Records provided>

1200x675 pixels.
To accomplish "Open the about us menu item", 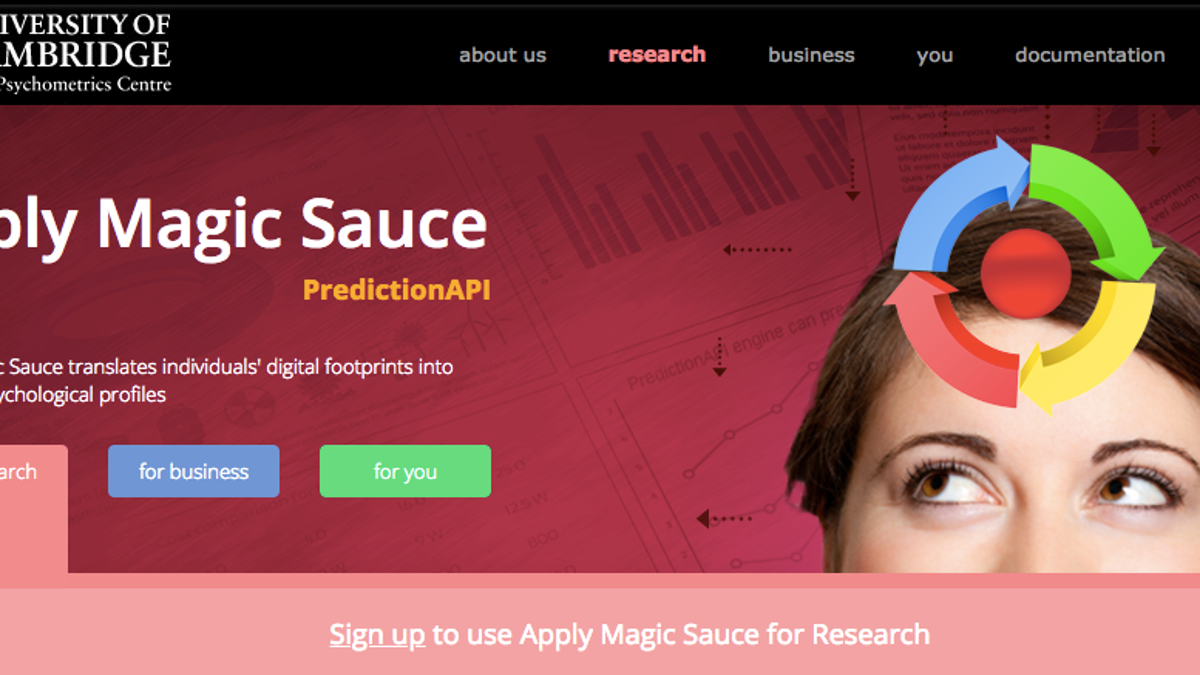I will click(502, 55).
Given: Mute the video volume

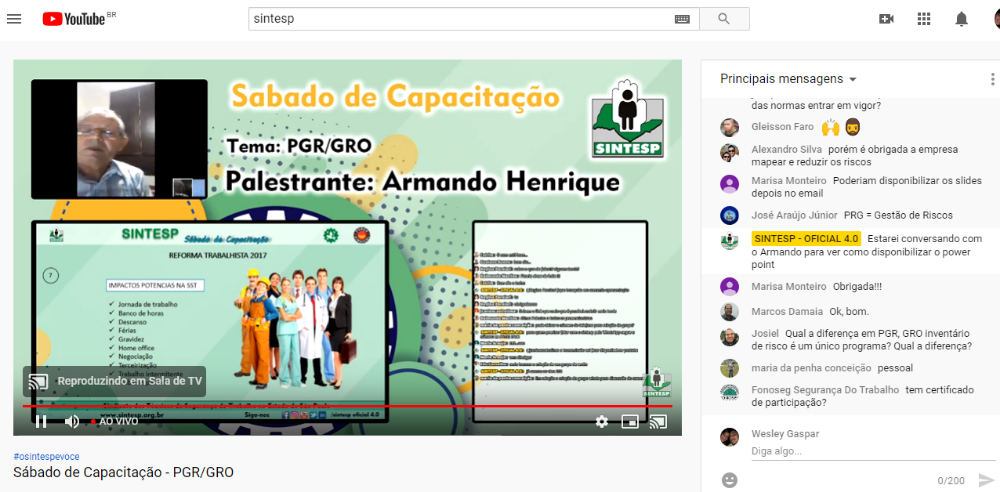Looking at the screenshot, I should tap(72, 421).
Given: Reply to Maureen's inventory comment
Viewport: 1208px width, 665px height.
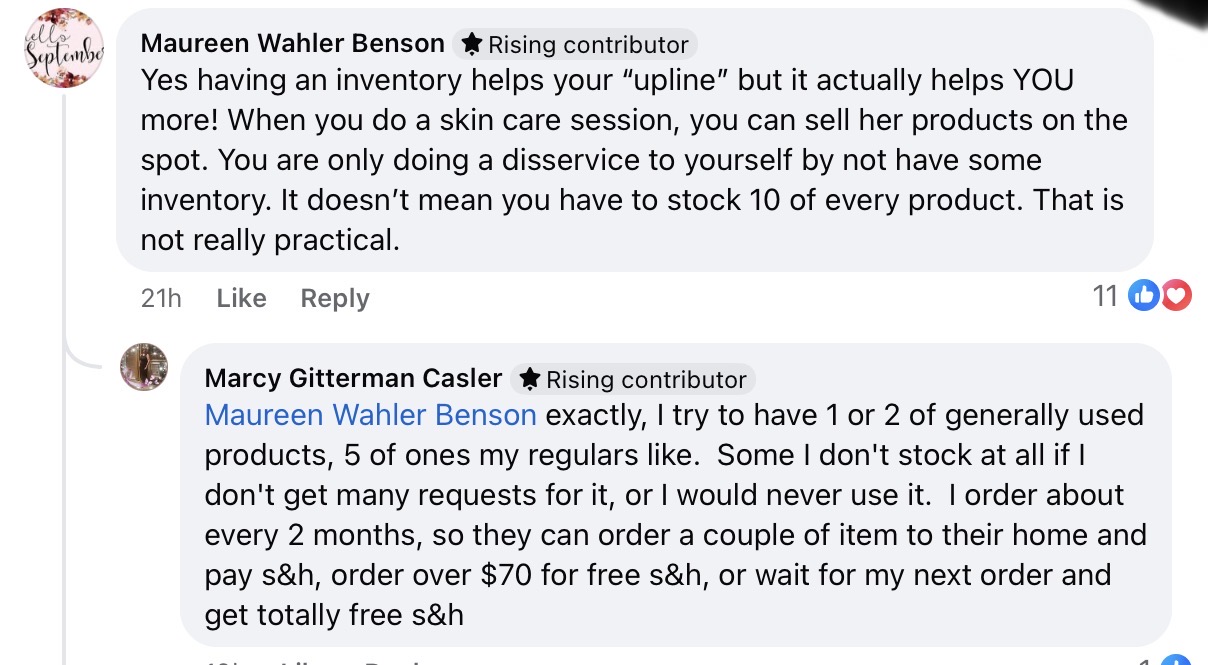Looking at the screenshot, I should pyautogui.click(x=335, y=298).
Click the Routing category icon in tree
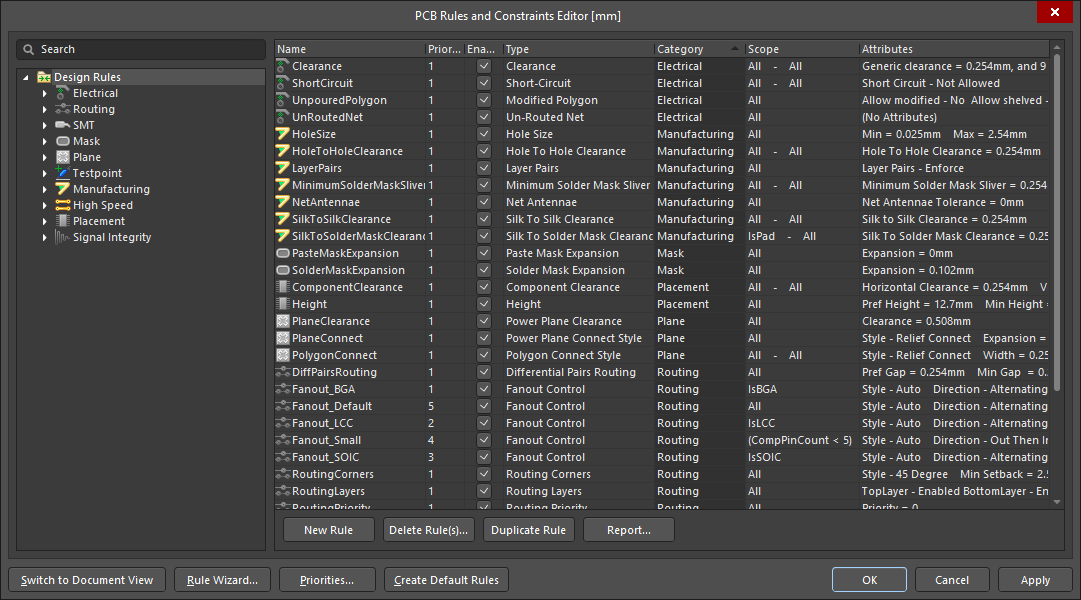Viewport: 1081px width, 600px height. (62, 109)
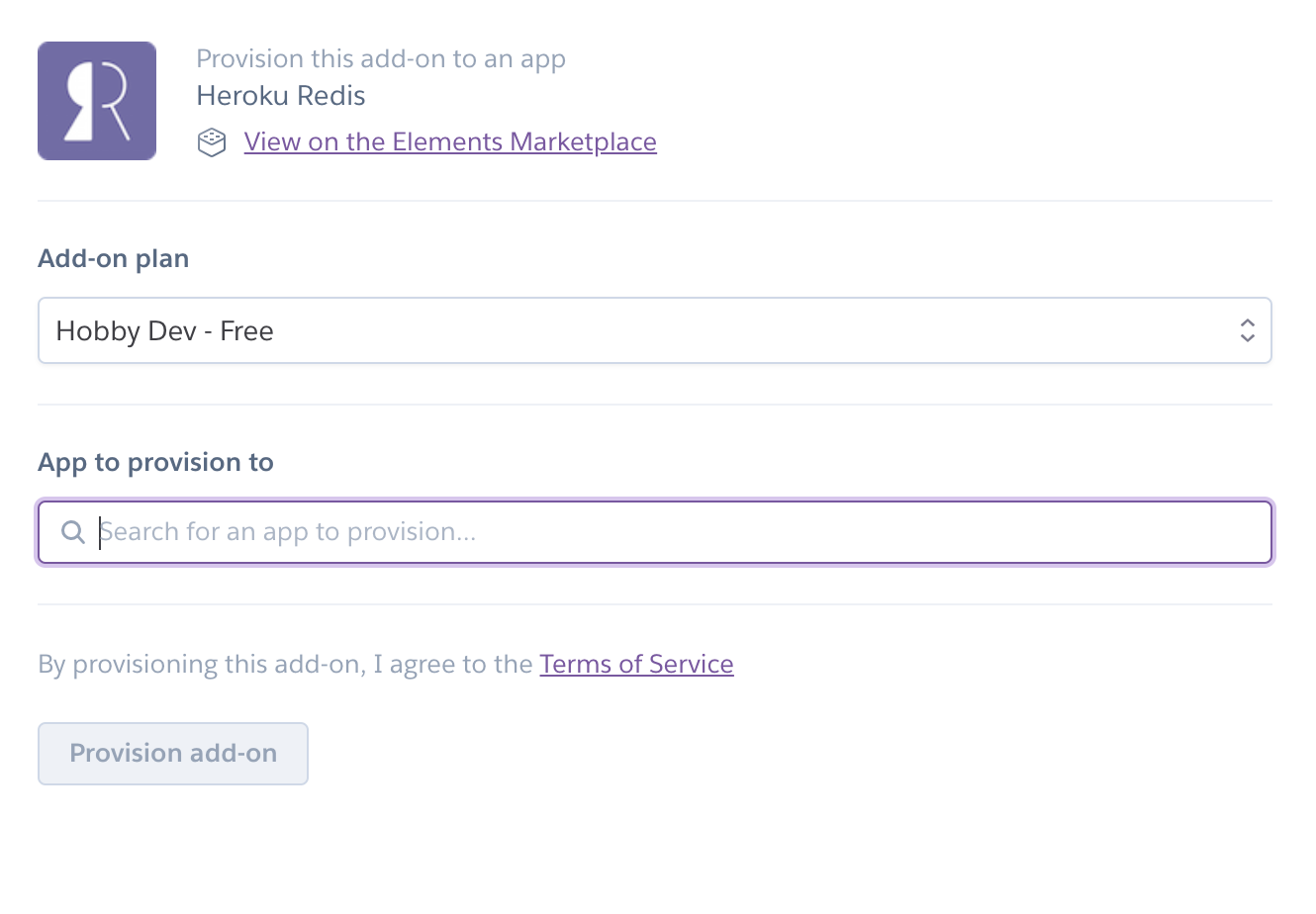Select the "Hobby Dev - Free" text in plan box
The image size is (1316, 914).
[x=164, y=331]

Activity> Find the line that contains "Viewport: 1208px width, 665px height.". Reproduce it and every later line of the records exactly, minus the pictures.

Response for this exercise>
Viewport: 1208px width, 665px height.
Looking at the screenshot, I should pyautogui.click(x=335, y=298).
Click the Routing category icon in tree
Viewport: 1081px width, 600px height. (62, 109)
Select the "Hobby Dev - Free" text in plan box
The image size is (1316, 914).
[x=164, y=331]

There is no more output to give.